Occasionally, when I am writing a review, I'll notice that the OP's code has a small typo in it that renders that part of their code broken.

Should I stop, delete my review, and leave them a comment saying that their code is broken (and possibly a line number and error message, too)? Or, should I continue the review?

I'm not quite sure where I read this, but one time I read on meta that it was okay if a bug is found in your own post, because originally the code was working to the best of your knowledge.

However, I have no way of knowing if the OP is lying just to get a review.

Here is an example where I have seen someone continue their review.

  • \$\begingroup\$ This is a duplicate of something. This has been discussed on meta before (I'm just not sure where right now...) \$\endgroup\$
    – nhgrif
    Aug 3, 2015 at 19:28
  • \$\begingroup\$ @nhgrif I figured that it was a duplicate, too, but I couldn't find it either. I was hoping someone could find it, and maybe point me in the right direction. \$\endgroup\$
    – SirPython
    Aug 3, 2015 at 19:29
  • \$\begingroup\$ It's only partially duplicate. This question specifically asks what should be done while part/most of the review is already written. Should one post it anyway or delete it? \$\endgroup\$
    – Mast Mod
    Aug 3, 2015 at 19:31

1 Answer 1


If you've already written part of the review, then don't delete it.

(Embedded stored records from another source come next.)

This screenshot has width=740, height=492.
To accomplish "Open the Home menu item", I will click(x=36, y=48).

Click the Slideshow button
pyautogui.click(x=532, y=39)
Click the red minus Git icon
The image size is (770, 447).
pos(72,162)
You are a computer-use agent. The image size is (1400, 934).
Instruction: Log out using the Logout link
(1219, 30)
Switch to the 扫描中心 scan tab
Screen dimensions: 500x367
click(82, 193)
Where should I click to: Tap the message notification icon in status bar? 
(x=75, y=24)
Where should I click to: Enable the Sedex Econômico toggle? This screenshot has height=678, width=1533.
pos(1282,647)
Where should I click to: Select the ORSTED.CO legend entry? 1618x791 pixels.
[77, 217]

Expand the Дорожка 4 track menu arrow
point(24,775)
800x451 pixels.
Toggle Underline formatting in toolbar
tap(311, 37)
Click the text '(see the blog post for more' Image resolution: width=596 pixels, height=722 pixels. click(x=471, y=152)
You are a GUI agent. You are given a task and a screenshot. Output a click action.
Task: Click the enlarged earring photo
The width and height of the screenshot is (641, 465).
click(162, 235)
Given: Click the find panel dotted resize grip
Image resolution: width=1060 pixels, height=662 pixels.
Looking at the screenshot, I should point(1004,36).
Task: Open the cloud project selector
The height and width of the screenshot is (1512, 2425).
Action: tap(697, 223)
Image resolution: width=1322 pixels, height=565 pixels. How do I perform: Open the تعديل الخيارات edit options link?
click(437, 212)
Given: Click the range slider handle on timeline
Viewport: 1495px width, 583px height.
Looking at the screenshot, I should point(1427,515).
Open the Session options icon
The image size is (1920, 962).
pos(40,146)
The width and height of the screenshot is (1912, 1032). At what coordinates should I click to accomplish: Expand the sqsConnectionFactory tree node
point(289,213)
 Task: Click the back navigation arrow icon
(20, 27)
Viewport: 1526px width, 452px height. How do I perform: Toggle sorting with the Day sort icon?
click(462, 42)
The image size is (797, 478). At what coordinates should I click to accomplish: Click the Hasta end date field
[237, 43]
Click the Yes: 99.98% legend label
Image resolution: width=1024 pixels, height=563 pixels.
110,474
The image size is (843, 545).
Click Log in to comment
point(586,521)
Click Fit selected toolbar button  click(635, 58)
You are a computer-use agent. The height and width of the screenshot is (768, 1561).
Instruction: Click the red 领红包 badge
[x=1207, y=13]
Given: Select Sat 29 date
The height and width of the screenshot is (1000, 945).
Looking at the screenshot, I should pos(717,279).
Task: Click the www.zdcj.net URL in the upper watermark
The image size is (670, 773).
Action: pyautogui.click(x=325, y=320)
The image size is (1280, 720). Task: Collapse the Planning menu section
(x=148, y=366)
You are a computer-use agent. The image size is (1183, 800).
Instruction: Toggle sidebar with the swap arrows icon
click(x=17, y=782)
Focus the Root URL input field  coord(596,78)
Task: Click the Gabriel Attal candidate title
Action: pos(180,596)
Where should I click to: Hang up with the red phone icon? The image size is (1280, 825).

You've worked on it, and your effort should not be wasted.

If you haven't written anything yet, then:

  • If it looks like a simple typo, then:

    • If you're 100% sure of the fix, then just fix it, for everyone's sake
      • I do mean 100%. See the comment by @200_success: exercise extreme caution here
    • If you're not 100% sure of the fix, then leave a comment, and maybe somebody else can fix

    If the code looks legitimate, you can go ahead and review.

  • If the bug is blatantly obvious, then the question doesn't look legitimate, and it's best to vote to close, and probably downvote too

  • As @200_success suggested in his comment: "If the intended code is not 100% obvious, then nobody should edit in the fix; you should write a comment instead."

Keep in mind that having bugs is "perfectly normal" in software construction. And that's one of the big reasons to perform code reviews in software development in real life: several studies show that even single-line changes have a surprisingly high error rate.

Whenever you commit something to version control, you're probably pretty sure the code is bug-free. (Right?) But in reality, it's very often not. It's not surprising that askers miss some bugs too.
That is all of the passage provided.